* Исходный текст
..........
Потоки льются под землёю, по трубам, они канализируют поверхностную цветущую жизнь.
Именно с этого момента предпринят важный шаг ко всенародному участию в канализации, ко всенародному распределению ответственности за неё: те, кто своими телами ещё не грохнулись в канализационные люки, кого ещё не понесли трубы на Архипелаг, – те должны ходить поверху со зна мёнами, славить суды и радоваться судебным расправам. (Это предусмотрительно! – пройдут десятилетия, история очнётся – но следователи, судьи и прокуроры не окажутся более виноваты, чем мы с вами, сограждане! Потому-то мы и убелены благопристойными сединами, что в своё время благопристойно голосовали за.)
Ни один гражданин российского государства, когда-либо вступивший в иную партию, не в большевики, уже судьбы своей не избежал, он был обречён (если не успевал, как Майский или Вышинский, по доскам крушения перебежать в коммунисты). Он мог быть арестован не в первую очередь, он мог дожить (по степени своей опасности) до 1922, до 32-го или даже до 37-го года, но списки хранились, очередь шла, очередь доходила, его арестовывали или только любезно приглашали и задавали единственный вопрос: состоял ли он… от… до…? (Бывали вопросы и о его враждебной деятельности, но первый вопрос решал всё, как это ясно нам теперь через десятилетия.) Дальше разная могла быть судьба. Иные попадали сразу в один из знаменитых царских централов (счастливым образом централы все хорошо сохранились, и некоторые социалисты попадали даже в те самые камеры и к тем же надзирателям, которых знали уже). Иным предлагали проехать в ссылку – о, ненадолго, годика на два, на три. А то ещё мягче: только получить минус (столько-то городов), выбрать самому себе местожительство, но уж дальше, будьте ласковы, жить в этом месте прикреплённо и ждать воли ГПУ.
..........
* Приведённые данные
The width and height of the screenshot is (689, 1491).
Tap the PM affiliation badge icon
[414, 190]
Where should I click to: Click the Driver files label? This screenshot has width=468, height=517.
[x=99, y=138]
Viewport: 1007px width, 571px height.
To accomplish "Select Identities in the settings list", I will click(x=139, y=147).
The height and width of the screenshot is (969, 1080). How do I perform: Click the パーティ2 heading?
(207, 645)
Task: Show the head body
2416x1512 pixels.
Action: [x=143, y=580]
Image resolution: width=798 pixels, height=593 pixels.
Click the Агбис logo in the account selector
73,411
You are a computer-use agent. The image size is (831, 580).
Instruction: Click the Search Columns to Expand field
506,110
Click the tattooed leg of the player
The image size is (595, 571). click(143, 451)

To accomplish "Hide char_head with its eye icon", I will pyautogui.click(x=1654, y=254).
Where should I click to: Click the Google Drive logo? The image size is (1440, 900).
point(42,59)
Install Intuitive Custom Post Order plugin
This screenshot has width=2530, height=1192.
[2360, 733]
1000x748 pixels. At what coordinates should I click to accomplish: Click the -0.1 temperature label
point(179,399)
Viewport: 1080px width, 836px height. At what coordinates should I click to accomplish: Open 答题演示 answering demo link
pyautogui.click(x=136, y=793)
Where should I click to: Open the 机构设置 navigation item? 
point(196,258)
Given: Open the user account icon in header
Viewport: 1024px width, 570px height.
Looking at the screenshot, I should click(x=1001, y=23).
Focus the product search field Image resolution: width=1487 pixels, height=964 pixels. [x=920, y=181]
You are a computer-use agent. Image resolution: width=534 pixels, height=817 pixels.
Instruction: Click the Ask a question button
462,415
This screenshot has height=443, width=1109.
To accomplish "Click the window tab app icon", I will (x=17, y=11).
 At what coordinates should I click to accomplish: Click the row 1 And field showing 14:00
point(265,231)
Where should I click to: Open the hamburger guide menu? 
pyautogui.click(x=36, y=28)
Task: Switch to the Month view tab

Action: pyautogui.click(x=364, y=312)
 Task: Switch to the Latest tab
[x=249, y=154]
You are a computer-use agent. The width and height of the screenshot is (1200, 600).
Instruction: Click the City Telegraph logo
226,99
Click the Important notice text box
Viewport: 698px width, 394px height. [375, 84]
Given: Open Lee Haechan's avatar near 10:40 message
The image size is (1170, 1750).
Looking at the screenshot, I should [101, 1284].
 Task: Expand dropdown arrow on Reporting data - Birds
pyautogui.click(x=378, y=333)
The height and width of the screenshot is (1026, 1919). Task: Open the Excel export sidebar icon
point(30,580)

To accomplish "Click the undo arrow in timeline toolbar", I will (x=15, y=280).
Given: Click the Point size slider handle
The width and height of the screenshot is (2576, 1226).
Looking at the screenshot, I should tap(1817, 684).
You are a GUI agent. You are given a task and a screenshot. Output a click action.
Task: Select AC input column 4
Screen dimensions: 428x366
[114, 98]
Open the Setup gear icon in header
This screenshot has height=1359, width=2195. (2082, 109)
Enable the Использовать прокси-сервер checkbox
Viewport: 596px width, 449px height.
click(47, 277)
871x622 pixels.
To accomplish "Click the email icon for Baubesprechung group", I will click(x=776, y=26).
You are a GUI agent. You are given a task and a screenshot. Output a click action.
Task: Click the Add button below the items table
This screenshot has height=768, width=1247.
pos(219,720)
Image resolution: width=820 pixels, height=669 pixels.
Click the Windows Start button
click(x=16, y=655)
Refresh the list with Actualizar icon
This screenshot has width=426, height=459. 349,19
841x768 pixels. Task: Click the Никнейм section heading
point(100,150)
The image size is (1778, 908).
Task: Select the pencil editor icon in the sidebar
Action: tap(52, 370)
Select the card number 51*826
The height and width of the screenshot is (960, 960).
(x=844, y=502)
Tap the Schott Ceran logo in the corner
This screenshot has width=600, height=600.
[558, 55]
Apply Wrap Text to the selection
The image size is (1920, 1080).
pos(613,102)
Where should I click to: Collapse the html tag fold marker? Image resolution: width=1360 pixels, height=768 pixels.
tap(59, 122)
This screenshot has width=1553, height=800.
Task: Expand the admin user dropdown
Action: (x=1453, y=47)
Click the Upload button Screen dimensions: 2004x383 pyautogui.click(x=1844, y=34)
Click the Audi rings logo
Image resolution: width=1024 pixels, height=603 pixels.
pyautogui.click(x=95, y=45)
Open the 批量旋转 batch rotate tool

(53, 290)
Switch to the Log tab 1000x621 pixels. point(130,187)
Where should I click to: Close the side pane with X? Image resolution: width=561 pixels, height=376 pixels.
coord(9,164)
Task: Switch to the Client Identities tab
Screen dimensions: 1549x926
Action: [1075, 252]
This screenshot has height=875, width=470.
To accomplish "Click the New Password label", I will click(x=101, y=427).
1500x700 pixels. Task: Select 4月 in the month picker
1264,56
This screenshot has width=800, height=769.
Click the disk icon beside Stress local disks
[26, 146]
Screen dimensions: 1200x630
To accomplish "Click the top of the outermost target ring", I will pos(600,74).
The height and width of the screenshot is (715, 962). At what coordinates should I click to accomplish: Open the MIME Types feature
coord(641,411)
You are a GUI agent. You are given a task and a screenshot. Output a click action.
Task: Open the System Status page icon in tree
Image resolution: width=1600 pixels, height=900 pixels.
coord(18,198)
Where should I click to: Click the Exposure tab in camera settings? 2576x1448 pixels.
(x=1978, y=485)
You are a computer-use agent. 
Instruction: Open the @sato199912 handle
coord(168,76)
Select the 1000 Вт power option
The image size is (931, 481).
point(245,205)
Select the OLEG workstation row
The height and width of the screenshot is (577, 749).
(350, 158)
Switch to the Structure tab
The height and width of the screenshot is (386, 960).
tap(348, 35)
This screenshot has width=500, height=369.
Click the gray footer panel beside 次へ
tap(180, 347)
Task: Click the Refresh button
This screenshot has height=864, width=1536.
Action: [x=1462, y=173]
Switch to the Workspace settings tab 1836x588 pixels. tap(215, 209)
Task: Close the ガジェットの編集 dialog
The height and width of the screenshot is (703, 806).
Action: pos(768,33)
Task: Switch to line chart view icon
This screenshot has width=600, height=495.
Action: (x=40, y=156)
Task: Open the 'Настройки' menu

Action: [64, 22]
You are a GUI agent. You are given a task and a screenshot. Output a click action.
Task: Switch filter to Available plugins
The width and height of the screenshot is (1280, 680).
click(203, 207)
..........
* Что сделать
1) Перепишите дословно отрывок из исходного текста: всё от слов «Потоки льются под» вниз до слов «благопристойно голосовали за.)».
2) Продолжите текст о судьбе членов небольшевистских партий после его последнего предложения.
Пункты с данными для работы не понадобятся.

* Ответы
1)
Потоки льются под землёю, по трубам, они канализируют поверхностную цветущую жизнь.
Именно с этого момента предпринят важный шаг ко всенародному участию в канализации, ко всенародному распределению ответственности за неё: те, кто своими телами ещё не грохнулись в канализационные люки, кого ещё не понесли трубы на Архипелаг, – те должны ходить поверху со зна мёнами, славить суды и радоваться судебным расправам. (Это предусмотрительно! – пройдут десятилетия, история очнётся – но следователи, судьи и прокуроры не окажутся более виноваты, чем мы с вами, сограждане! Потому-то мы и убелены благопристойными сединами, что в своё время благопристойно голосовали за.)

2)
Операция эта растянулась на многие годы, потому что главным условием её была тишина и незамечаемость. Важно было неукоснительно очищать Москву, Петроград, порты, промышленные центры, а потом просто уезды от всех иных видов социалистов. Это был грандиозный беззвучный пасьянс, правила которого были совершенно непонятны современникам, очертания которого мы можем оценить только теперь. Чей-то дальновидный ум это спланировал, чьи-то аккуратные руки, не пропуская ни мига, подхватывали карточку, отбывшую три года в одной кучке, и мягко перекладывали её в другую кучку. Тот, кто посидел в централе, – переводился в ссылку (и куда-нибудь подальше), кто отбыл «минус» – в ссылку же (но за пределами видимости от «минуса»), из ссылки – в ссылку, потом снова в централ (уже другой); терпение и терпение господствовало у раскладывающих пасьянс. И без шума, без вопля постепенно затеривались инопартийные, роняли всякие связи с местами и людьми, где прежде знали их и их революционную деятельность, – и так незаметно и неуклонно подготовлялось уничтожение тех, кто когда-то буше вал на студенческих митингах, кто гордо позванивал царскими кандалами. (Короленко писал Горькому 29.6.1921: «История когда-нибудь отметит, что с искренними революционерами и социалистами большевистская революция расправлялась теми же средствами, как и царский режим». О, если бы только так! – они бы все выжили.)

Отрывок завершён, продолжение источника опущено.